Del inmenso Canetti, en su Masa y poder: “Puede definirse la inflación como un
aquelarre de la devaluación en el que los hombres y la unidad monetaria
confluyen de la manera más extraña. Acaban siendo intercambiables, el hombre se
siente tan mal como el dinero, que está cada vez peor; los hombres todos,
juntos, se hallan a merced del mal dinero, y juntos también se siente
igualmente devaluados”.
“Ninguna devaluación súbita de la
persona se olvida jamás: es demasiado dolorosa. Uno la arrastra consigo durante
toda la vida, a no ser que se pueda endilgársela a otro. Pero tampoco la masa
como tal olvida su devaluación.
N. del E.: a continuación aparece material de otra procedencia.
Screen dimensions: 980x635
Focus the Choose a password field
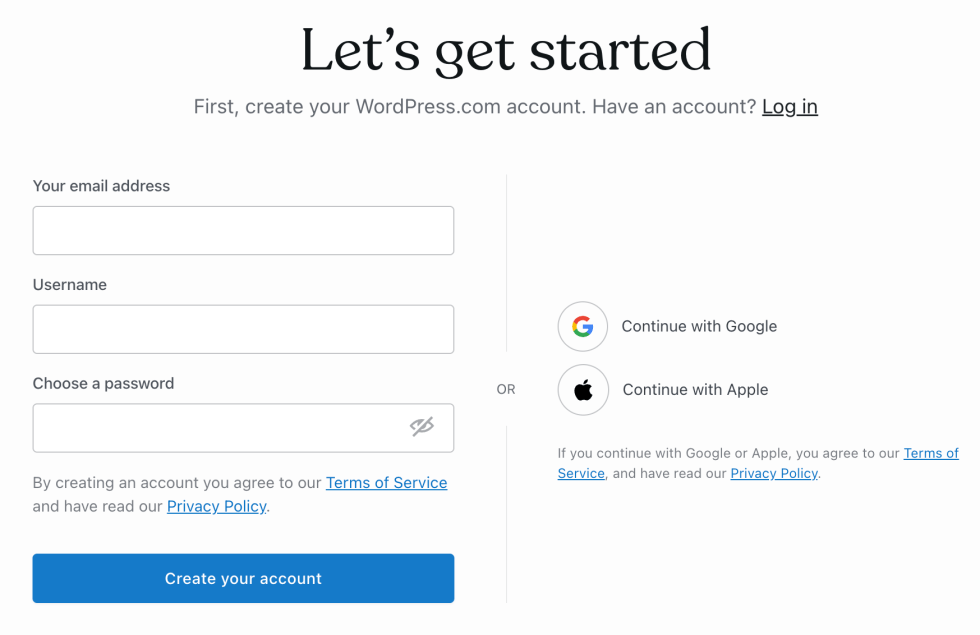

La tendencia natural es entonces buscar algo
que valga aún menos que uno mismo, que podemos despreciar de la misma manera
como fuimos despreciados (…) Como objeto de esta tendencia Hitler encontró
durante la inflación alemana a los judíos”.
“En el tratamento dado a los judíos
el nacionalsocialismo repitió con total exactitud el proceso de la inflación. Primero
los atacó como malos y peligrosos, como enemigos; luego los desvalorizó más y
más; como no tenía suficientes judíos, fue a buscarlos a los países
conquistados y al final los consideró literalmente como bichos (Ungenziefer) a
los que podía exterminar impunemente por millones”.